Il en est de même pour le dessin, sauf que l’aptitude principale que cela demande, c’est de visualiser une image dans sa tête plutôt que d’entendre de la musique. Le reste fonctionne exactement comme chez les gosses de 2–3 ans qui apprennent à parler : par imprégnation, en regardant des images, en ayant l’esprit critique pour apprécier certains détails et essayer de les incorporer dans sa pratique, et en pratiquant quotidiennement.

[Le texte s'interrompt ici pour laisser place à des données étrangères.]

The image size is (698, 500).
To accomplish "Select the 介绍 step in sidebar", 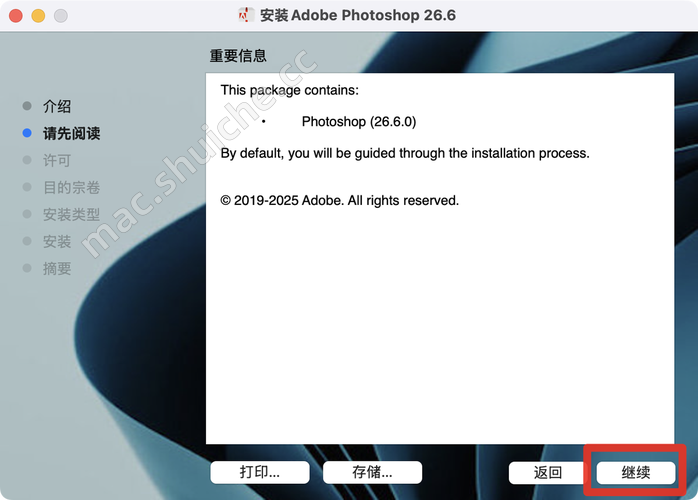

La seule vraie difficulté, c’est de maintenir son assiduité pendant des années, ce que les enfants arrivent bien mieux à faire que les adultes, pour qui "apprendre" quelque chose revient à piger la théorie et faire 2–3 exercices d’application pour en être sûr : les disciplines artistiques ne fonctionnent juste pas comme ça. La théorie ne compte pour rien, elle n’enseigne rien et ne donne aucune compétence nouvelle (elle permet juste de consolider des schémas dans le cerveau, schémas que l’on peut ensuite transposer, ce qui fait gagner beaucoup de temps). Autrement dit, la chose la plus difficile à comprendre, c’est qu’il n’y a rien à comprendre de façon rationnelle.

Bien sûr que pour une activité lambda, tu pourras toujours faire des trucs un peu intéressants en bossant, mais j’ai quand même l’impression qu’il y a des choses qui ne s’apprennent pas. Je ne sais pas si il faut appeler ça "talent" ou "don" ou encore autre chose, mais on a tous des appétences pour des trucs différents et on aura pas du tout besoin de la même quantité de travail pour arriver à un résultat satisfaisant (ce qui pose au passage la question de ce qu’est le mérite, comment le mesurer, et la pertinence même de cette notion).

Je suis fermement convaincu que le talent n’est rien d’autre que le fait d’aimer faire quelque chose suffisamment pour passer énormément de temps à travailler et que les "prodiges" sont une création de l’époque romantique : il y a bien des gens exceptionnellement doués (en musique : Bach et Mozart, pour ne citer qu’eux) mais tellement rares que l’on ne peut pas en tenir compte.

Tout le monde rencontre à un moment donné quelque chose qu’il n’arrive pas à assimiler facilement, quels que soient l’individu et l’apprentissage. Le fait que cela arrive au tout début de l’apprentissage ou après 10 ans de pratique n’est pas pertinent à mes yeux. Dès lors que l’on est capable de dire si une image, un texte ou un morceau de musique nous plait ou non, alors on dispose de toutes les aptitudes nécessaires pour apprendre à dessiner, écrire ou faire de la musique.